BADASS

BADASS

Terry Byrne 
Boston Globe
  March 10, 2015
Once again, Sleeping Weazel presents some of the most unexpected and entertaining evenings of theater in town. “Badass,” a trio of poetry and plays, running at the Boston Playwrights’ Theatre through March 14, brings together an eclectic group of women artist-performers — Magdalena Gomez, Kate Snodgrass, and Robbie McCauley — for new works that lift the spirit and touch the heart.

The three pieces aren’t built around a common theme — “Badass” covers a lot of territory — but they share the notion of identity and the ways we, and others, attach labels that are limiting and misleading.

Gomez opens the evening with a solo presentation of “Shameless to the Bone!,” a series of poems that manage to weave in a variety of cultures and characters. Although she delivers her poetry from behind a music stand, her facial expressions are extraordinarily elastic and her command of a variety of accents and idioms adds another level of passion to her words. Gomez’s strident calls for justice are leavened by hilarious bits of humorous defiance.
The climax of her poems comes with an embrace of a series of insulting names she delightfully “disem-vowels,” to remove their sting.

“The Tempest (or Bark’s Dream)” is a play that opens with actor Steven Barkhimer (Bark) in a hospital bed. He speaks poetically about the dream he had when he died in a medical emergency, while Kate Snodgrass hovers over him in the guise of a religious icon. But as Bark struggles with the play’s stretch to connect his story to Prospero in “The Tempest,” the play explodes into a conversation between Bark and Snodgrass about love, loss, death, and truth.
This may sound a little twee, but in the hands of longtime teacher and playwright Snodgrass, it shifts almost effortlessly from hilarious to heartbreaking, with more than a few surprises along the way.
(Directed by Melia Bensussen)

The third piece, “Jazz ’n Class” is a tour de force solo performance by actress-playwright and teacher Robbie McCauley. Structured as a kind of memoir-conversation, “Jazz ’n Class” traces McCauley’s place in her life and love of her daughter through her relationship with music. McCauley doesn’t just tell a story, though. Her body becomes a series of musical notes: A shift of her hips, a flip of her hand, a turn of her fingers all sound notes of joy and rage. We feel the richness and depth of McCauley’s connection to music and black culture in every word, move, pause, breath, creating a hypnotic rhythm section she says is “both remembered and improvised.”
As she reconciles her own memories and the soundtrack of her life with the different choices her daughter has made, a final image projected on the wall becomes a breathtaking opportunity for her to step through the divide between jazz and classical music and find the place where they connect.

“Badass” is a refreshing evening of exciting new work.

## Tasks to complete
A: Answer these questions from the review of "Badass":
(i) At which theater is "Badass" running, and through what date?
(ii) Who directed "The Tempest (or Bark's Dream)"?
(iii) What is the title of Gomez's series of poems?
B: Does each statement agree with the review of "Badass"? Answer yes or no and quote the words that decide it.
(i) The three pieces are built around a common theme.
(ii) Gomez delivers her poetry from behind a music stand.
(iii) "The Tempest (or Bark's Dream)" opens with Kate Snodgrass in a hospital bed.
C: In the review of "Badass," what is everything from "Terry Byrne" down to "touch the heart."? Reproduce it word for word.

## Given entries
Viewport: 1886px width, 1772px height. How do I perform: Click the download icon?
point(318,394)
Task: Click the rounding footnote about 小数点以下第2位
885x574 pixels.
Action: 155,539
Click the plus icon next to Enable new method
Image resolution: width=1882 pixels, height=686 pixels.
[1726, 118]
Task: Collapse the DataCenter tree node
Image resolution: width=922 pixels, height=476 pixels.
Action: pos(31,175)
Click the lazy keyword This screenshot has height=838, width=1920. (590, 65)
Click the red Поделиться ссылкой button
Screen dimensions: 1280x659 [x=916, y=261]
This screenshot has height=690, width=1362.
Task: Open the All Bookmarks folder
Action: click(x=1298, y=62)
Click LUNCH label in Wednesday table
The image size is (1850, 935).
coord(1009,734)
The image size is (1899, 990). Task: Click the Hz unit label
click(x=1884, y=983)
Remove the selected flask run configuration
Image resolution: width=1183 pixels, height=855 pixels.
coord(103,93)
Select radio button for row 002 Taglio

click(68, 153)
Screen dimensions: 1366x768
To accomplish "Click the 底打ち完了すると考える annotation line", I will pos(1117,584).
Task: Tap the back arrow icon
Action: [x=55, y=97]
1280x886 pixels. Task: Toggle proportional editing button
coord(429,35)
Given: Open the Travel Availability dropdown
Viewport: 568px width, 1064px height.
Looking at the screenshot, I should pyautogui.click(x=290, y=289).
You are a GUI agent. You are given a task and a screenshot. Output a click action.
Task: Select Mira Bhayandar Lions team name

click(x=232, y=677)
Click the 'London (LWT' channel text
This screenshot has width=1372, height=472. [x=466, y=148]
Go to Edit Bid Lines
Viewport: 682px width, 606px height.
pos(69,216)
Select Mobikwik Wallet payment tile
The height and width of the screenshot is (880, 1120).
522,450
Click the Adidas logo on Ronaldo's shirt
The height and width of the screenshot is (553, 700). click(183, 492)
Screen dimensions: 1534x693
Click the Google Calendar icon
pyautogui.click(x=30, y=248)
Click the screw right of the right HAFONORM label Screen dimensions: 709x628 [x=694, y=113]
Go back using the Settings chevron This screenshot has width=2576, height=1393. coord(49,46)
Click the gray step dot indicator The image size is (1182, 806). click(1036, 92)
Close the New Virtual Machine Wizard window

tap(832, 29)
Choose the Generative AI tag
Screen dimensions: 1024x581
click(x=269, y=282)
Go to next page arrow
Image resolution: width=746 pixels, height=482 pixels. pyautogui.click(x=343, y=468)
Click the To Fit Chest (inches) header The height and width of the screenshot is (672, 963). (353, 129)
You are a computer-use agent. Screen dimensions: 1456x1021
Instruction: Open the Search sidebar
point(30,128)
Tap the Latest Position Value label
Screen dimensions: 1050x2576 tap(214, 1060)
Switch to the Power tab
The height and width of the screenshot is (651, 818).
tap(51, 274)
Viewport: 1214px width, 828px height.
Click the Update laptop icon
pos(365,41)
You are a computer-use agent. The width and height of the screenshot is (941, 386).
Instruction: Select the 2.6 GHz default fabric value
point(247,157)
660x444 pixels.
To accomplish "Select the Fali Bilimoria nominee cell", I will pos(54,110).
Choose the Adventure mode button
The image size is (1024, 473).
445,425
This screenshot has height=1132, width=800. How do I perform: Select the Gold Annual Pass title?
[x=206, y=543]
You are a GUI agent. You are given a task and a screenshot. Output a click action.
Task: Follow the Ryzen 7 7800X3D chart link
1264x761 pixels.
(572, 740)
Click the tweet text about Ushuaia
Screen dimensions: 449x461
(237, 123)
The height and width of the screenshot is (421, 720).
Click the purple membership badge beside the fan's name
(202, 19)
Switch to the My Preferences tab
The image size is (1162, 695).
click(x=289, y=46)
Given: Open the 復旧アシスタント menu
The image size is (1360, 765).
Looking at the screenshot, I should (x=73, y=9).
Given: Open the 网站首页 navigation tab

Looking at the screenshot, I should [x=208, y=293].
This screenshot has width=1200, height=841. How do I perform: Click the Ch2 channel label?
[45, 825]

## Answers below
A:
(i) The Boston Playwrights' Theatre, through March 14.
(ii) Melia Bensussen.
(iii) "Shameless to the Bone!"

B:
(i) No: "The three pieces aren’t built around a common theme"
(ii) Yes: "she delivers her poetry from behind a music stand"
(iii) No: "a play that opens with actor Steven Barkhimer (Bark) in a hospital bed"

C:
Terry Byrne 
Boston Globe
  March 10, 2015
Once again, Sleeping Weazel presents some of the most unexpected and entertaining evenings of theater in town. “Badass,” a trio of poetry and plays, running at the Boston Playwrights’ Theatre through March 14, brings together an eclectic group of women artist-performers — Magdalena Gomez, Kate Snodgrass, and Robbie McCauley — for new works that lift the spirit and touch the heart.